> **Information shown**
::::::::::
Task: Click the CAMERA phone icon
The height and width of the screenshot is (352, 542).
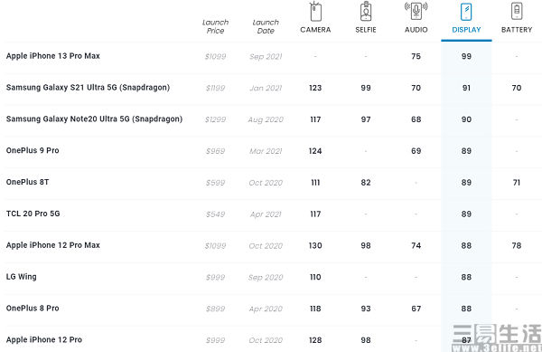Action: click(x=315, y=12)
::::::::::
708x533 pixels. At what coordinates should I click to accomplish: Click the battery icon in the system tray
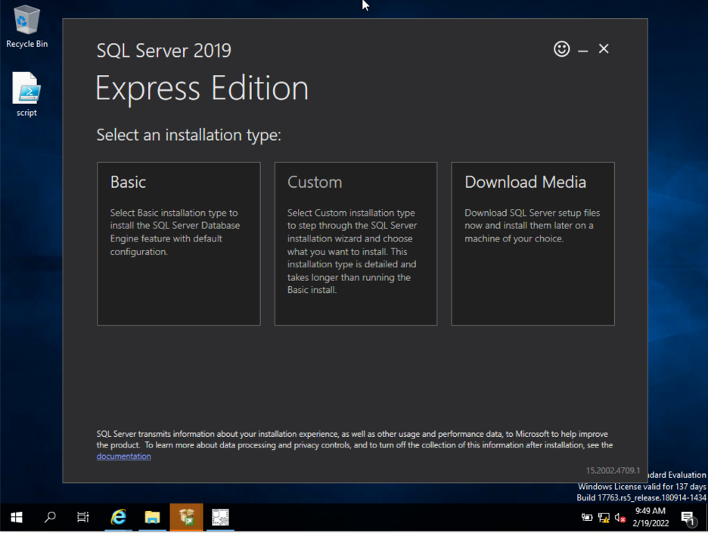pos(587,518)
::::::::::
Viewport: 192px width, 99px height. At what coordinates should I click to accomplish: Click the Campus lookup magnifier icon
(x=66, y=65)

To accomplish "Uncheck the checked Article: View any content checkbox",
::::::::::
> **Task**
Please, from the entries above, set down exactly the lines from the one containing "Viewport: 192px width, 99px" through the one containing "checked Article: View", and only those.

> **Solution to this task**
Viewport: 192px width, 99px height. At what coordinates should I click to accomplish: Click the Campus lookup magnifier icon
(x=66, y=65)

To accomplish "Uncheck the checked Article: View any content checkbox",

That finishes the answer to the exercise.